Transcribe the data below word for word, beginning with the line that contains "You are a computer-use agent. Image resolution: width=1000" and stopping after the line that contains "pyautogui.click(x=317, y=251)".

## Begin DATASET EXCERPTS

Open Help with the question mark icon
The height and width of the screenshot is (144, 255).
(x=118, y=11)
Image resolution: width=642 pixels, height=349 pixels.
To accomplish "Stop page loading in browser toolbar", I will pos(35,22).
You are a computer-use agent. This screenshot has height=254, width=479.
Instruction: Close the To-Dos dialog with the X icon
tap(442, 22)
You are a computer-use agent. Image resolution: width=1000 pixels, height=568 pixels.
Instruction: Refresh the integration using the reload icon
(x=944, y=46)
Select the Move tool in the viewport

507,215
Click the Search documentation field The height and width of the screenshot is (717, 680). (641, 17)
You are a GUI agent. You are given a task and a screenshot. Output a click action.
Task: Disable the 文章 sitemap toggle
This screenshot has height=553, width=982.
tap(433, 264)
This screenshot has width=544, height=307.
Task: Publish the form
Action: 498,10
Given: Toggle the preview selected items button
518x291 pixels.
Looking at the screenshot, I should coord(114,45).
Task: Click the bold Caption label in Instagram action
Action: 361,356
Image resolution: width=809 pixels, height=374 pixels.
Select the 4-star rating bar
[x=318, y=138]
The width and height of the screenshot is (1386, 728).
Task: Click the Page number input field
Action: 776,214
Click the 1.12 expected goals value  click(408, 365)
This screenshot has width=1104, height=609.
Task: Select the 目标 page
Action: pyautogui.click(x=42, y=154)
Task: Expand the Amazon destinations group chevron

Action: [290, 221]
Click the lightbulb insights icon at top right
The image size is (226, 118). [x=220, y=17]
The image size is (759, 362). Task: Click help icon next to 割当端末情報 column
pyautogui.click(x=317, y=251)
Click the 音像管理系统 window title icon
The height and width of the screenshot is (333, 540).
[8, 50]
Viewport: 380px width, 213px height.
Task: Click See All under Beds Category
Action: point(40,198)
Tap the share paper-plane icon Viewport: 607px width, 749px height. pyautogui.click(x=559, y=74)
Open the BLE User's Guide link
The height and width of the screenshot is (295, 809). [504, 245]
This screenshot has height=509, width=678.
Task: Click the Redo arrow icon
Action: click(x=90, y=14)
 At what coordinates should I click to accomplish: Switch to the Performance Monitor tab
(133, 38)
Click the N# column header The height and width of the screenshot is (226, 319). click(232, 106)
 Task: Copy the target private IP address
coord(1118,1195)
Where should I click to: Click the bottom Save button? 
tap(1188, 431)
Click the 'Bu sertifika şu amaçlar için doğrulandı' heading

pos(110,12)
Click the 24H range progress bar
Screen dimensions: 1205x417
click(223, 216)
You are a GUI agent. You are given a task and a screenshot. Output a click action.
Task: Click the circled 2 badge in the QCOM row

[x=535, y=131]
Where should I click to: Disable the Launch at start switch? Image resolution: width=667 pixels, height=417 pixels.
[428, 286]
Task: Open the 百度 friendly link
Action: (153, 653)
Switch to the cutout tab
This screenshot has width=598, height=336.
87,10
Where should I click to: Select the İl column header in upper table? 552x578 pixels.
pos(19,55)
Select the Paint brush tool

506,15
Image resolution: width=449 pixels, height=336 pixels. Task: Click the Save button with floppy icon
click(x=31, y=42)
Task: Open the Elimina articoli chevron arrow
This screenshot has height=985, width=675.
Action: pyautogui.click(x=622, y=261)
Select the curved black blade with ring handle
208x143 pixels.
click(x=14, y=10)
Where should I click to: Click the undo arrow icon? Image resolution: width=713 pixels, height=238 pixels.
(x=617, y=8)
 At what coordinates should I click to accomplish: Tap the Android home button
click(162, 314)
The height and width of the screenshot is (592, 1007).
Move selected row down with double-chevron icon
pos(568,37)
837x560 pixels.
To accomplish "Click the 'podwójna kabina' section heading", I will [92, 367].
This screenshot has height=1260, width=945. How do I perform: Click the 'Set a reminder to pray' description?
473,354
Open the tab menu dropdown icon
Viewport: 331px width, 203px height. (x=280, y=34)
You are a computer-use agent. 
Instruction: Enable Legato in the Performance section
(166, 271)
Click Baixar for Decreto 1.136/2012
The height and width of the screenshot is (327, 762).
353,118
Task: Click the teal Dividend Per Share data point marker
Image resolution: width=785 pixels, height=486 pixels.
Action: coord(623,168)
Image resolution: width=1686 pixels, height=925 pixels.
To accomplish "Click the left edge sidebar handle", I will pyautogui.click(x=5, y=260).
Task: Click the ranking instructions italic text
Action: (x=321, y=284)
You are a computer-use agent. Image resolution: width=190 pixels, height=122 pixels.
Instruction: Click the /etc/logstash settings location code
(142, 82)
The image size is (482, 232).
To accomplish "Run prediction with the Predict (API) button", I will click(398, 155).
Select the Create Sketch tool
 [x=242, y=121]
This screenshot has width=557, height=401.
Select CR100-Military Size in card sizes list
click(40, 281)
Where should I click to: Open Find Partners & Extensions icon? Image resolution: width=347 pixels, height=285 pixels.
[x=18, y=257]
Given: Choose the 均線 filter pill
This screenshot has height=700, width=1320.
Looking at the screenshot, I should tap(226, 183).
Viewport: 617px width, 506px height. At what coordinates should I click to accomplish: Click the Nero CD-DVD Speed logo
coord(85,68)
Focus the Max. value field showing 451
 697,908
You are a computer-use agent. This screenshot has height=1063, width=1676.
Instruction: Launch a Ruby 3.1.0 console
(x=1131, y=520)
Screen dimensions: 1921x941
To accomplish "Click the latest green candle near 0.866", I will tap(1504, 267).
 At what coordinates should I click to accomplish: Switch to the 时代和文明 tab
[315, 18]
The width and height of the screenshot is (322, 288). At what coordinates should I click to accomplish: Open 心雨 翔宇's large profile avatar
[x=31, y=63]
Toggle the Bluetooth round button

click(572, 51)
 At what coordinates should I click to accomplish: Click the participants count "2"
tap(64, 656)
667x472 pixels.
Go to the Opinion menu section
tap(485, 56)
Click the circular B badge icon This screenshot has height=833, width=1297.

## End DATASET EXCERPTS

§ **PROBLEM SOLUTION**
You are a computer-use agent. Image resolution: width=1000 pixels, height=568 pixels.
Instruction: Refresh the integration using the reload icon
(x=944, y=46)
Select the Move tool in the viewport

507,215
Click the Search documentation field The height and width of the screenshot is (717, 680). (641, 17)
You are a GUI agent. You are given a task and a screenshot. Output a click action.
Task: Disable the 文章 sitemap toggle
This screenshot has height=553, width=982.
tap(433, 264)
This screenshot has width=544, height=307.
Task: Publish the form
Action: 498,10
Given: Toggle the preview selected items button
518x291 pixels.
Looking at the screenshot, I should coord(114,45).
Task: Click the bold Caption label in Instagram action
Action: 361,356
Image resolution: width=809 pixels, height=374 pixels.
Select the 4-star rating bar
[x=318, y=138]
The width and height of the screenshot is (1386, 728).
Task: Click the Page number input field
Action: 776,214
Click the 1.12 expected goals value  click(408, 365)
This screenshot has width=1104, height=609.
Task: Select the 目标 page
Action: pyautogui.click(x=42, y=154)
Task: Expand the Amazon destinations group chevron

Action: [290, 221]
Click the lightbulb insights icon at top right
The image size is (226, 118). [x=220, y=17]
The image size is (759, 362). Task: Click help icon next to 割当端末情報 column
pyautogui.click(x=317, y=251)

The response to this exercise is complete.